WHAT TO PRODUCE: Copy the data word for word, starting at the line that contains "Viewport: 967px width, 2419px height." and ending after the line that contains "Action: [x=44, y=41]".

>> start INFORMATION SUPPLIED

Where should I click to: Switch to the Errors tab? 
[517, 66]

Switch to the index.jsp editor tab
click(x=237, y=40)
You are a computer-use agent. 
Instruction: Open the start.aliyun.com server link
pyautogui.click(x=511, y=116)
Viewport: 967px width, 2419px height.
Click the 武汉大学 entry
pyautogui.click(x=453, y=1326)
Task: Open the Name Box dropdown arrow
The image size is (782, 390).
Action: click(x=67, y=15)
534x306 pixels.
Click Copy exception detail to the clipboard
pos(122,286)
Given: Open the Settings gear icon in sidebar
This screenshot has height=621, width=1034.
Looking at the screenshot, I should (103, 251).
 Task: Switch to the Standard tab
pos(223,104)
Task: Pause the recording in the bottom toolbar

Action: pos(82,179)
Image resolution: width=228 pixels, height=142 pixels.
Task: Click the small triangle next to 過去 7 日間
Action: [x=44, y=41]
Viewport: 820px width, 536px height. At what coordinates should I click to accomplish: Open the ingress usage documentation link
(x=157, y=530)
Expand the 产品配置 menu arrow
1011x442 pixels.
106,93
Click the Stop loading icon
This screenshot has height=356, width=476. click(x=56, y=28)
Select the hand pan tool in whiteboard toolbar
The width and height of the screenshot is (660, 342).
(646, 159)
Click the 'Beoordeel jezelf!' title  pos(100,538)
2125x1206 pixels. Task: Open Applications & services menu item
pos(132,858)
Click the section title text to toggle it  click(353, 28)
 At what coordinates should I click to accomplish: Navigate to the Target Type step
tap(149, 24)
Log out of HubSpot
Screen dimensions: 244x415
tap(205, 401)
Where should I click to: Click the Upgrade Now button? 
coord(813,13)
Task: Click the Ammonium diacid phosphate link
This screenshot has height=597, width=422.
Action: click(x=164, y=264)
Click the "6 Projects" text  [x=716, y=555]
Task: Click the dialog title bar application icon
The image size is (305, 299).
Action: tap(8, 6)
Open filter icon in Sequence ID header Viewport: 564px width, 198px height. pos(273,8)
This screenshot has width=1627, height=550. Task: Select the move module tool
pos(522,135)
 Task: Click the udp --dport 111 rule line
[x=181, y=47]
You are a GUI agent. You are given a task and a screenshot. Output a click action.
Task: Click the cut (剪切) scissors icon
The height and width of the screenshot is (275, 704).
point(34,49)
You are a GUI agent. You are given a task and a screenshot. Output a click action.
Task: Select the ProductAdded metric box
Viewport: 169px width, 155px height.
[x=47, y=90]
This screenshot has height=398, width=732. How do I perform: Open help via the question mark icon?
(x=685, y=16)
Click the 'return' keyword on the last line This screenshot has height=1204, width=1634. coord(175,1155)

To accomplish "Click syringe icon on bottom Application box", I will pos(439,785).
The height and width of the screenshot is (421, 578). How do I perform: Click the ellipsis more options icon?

>> end INFORMATION SUPPLIED

TASK ANSWER:
Viewport: 967px width, 2419px height.
Click the 武汉大学 entry
pyautogui.click(x=453, y=1326)
Task: Open the Name Box dropdown arrow
The image size is (782, 390).
Action: click(x=67, y=15)
534x306 pixels.
Click Copy exception detail to the clipboard
pos(122,286)
Given: Open the Settings gear icon in sidebar
This screenshot has height=621, width=1034.
Looking at the screenshot, I should (103, 251).
 Task: Switch to the Standard tab
pos(223,104)
Task: Pause the recording in the bottom toolbar

Action: pos(82,179)
Image resolution: width=228 pixels, height=142 pixels.
Task: Click the small triangle next to 過去 7 日間
Action: [x=44, y=41]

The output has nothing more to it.